For years, the 54-year-old Ai has lived in a precarious position, at once the most celebrated artist in his country and among its most vocal critics. The son of poet Ai Qing, a comrade of Mao Zedong's who was banished into awful, latrine-cleaning exile during the Cultural Revolution, he understood how dangerous shifting political sands can be. Ai, who fled Beijing to study art in New York in the 1980s, likes to quote his father: "It's your country, don't be polite."
An (untrained) architect as well as an artist, Ai helped design the Bird's Nest stadium for the 2008 Beijing Olympics - then promptly disavowed the whole Olympic exercise as a sham. For his art, he has dropped a priceless Han vase and painted the words "Coca-Cola" on others from the Tang dynasty. For the series A Study of Perspective, he photographed his hand, middle finger raised to the sky, in front of landmarks like the Forbidden City.

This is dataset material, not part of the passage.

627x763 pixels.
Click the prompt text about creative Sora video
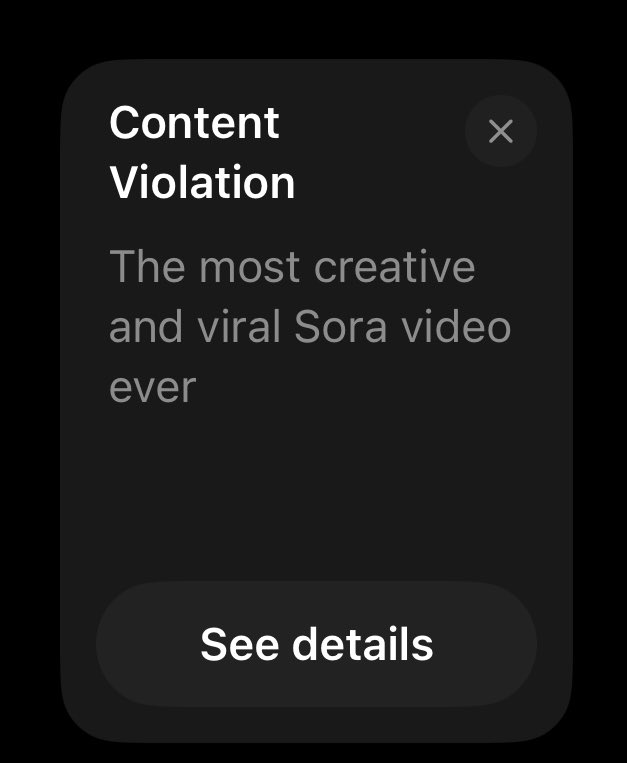tap(310, 326)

But one project, close to Ai's heart, brought particular heat. After the 2008 Sichuan earthquake, the artist became convinced that thousands of children were killed needlessly because their schools were so poorly constructed. He sent volunteers out to identify each child, and covered the outside of Munich's Haus der Kunst with 9,000 children's knapsacks. In Chinese characters, they spelled out a quote from one grieving mother: "For seven years, she lived happily in this world."
The Chinese authorities shut down Ai's popular blog in 2009 (it has just been released in book form). The last entry reads, "What can they do to me? Nothing more than to banish, kidnap or imprison me."
When the Lisson Gallery show was being organized (at the same time Ai was filling the Turbine Hall at London's Tate Modern with millions of porcelain sunflower seeds for another show), Hilty asked how things were going at home. "He'd give me a wry smile and say, 'You just get on with it.'
There is a second Ai show on in London at the moment, and this one has an even higher public profile - mainly because it involves 12 giant bronze animal heads sitting outside one of the city's most historic buildings. Circle of Animals/Zodiac Heads forms a semi-circle in the courtyard of Somerset House, where Admiral Nelson once strode the halls.
Those historic echoes are almost certainly why Ai chose Somerset House for the monumental sculpture, which is based on the animals of the Chinese zodiac, all with expressive faces: The snake is sinister; the ox suitably bovine. (Another edition of Circle of Animals is on display at New York's Pulitzer Plaza.)
The sculpture, which surrounds a fountain where children play, is both whimsical and historically significant. It's a recreation of the fountain clock of Yuanming Yuan, created by two Jesuit missionaries in the 18th century and plundered during the Opium Wars 100 years later. Some of the 12 original heads have been found and sold at high-end auctions around the world; five are still missing.
On hearing the news of Ai's release, Somerset House director Gwyn Miles said, "We're absolutely thrilled to hear that he's free and back with his family. It's a great result."
Ai was taken into custody before he could see either of his London shows in person. Now there's a chance he might.
Circle of Animals/Zodiac Heads is at Somerset House in London until June 26; Ai Weiwei is at Lisson Gallery in London until July 16.